The Pennsylvania Gaming Control Board (PGCB) placed 11 individuals on the Involuntary Interactive Exclusion List for iGaming Fraud during last week’s monthly meeting.
Fraud cases have decreased since the implementation of KYC and MFA, according to the Pennsylvania Gaming Control Board
However, PGCB Director of Communications, Doug Harbach, told PlayPennsylvania on Tuesday that fraud cases have decreased in the state. Two advanced tools made this possible.
“Fraudulent activity has actually decreased since the enhanced Know Your Client (KYC) process and Multi-Factor Authentication (MFA) requirement has been implemented,” Harbach told PlayPennsylvania via email.
Pennsylvania online operators have now installed a system to protect players, in addition to detecting fraud and other malicious activity. KYC is a set of regulations that allows companies to verify the identity, suitability, and risks of a current or potential customer.
It also identifies suspicious behavior before any form of illegal activity takes place. It should be noted that the PGCB required operators to implement MFA in December 2022.
Operators are required to check that MFA has been performed on each device every 14 days
Operators must ensure that each device has MFA performed every 14 days. This security measure will help confirm that the player who is accessing the account is the player who owns the account by authenticating the account and device used to access it.
Next, the PGCB requires annual security assessments performed by independent third-party cyber security companies. These assessments are a necessity in order to pinpoint the operator’s weaknesses.
Bookmakers are also required to report the results of the security assessment along with a detailed remediation plan that must address any considerable risks identified as part of the security assessment.
The aforementioned security measures will help monitor illegal activity. This includes cases of individuals creating multiple, separate online accounts using the personal identification of other individuals.
PGCB requires player personal information in Pennsylvania to be encrypted in the operator’s database
Additionally, PGCB regulations require player personal information to be encrypted in the operator’s database.
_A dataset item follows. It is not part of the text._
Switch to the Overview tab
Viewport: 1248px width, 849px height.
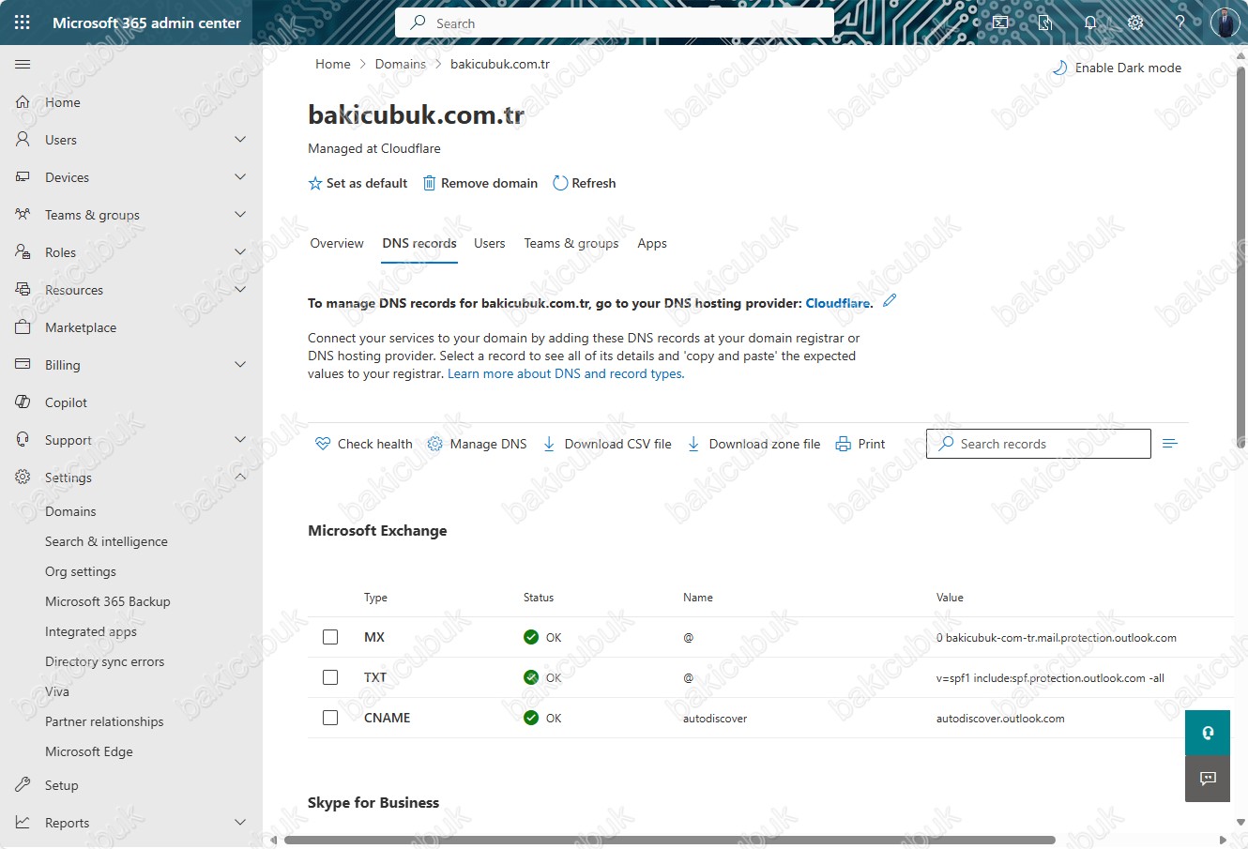pyautogui.click(x=337, y=243)
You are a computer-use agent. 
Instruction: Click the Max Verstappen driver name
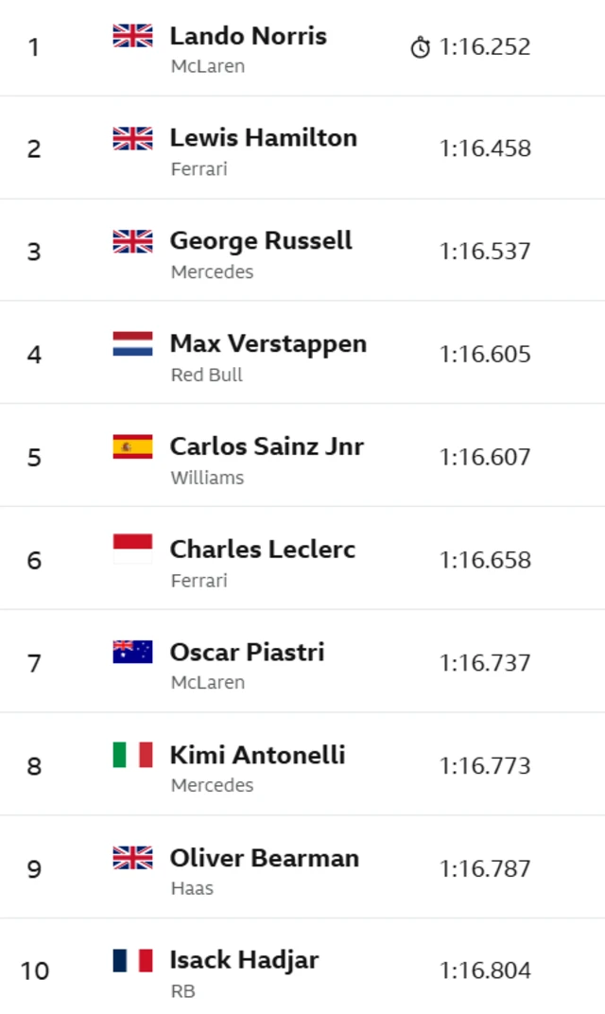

Operators must attest that this regulation is being strictly enforced as part of the annual security assessment.
The PGCB requires all Pennsylvania operators to perform quarterly vulnerability and security tests to check against existing and new IT security risks.
Harbach told PlayPennsylvania that the PGCB and online platforms continue to monitor suspicious activity. Operators are required to shut down dubious accounts until an investigation has been completed.
“This investigation by the PGCB is what can lead to the recommendation for exclusion,” Harbach said. “The PGCB is evaluating new best industry practices and new technologies that will aid us further in fraud prevention. This included new KYC protocols and more secure methods of MFA.”
Fraud prevention is a top priority among Pennsylvania operators that offer sports betting and casino gambling.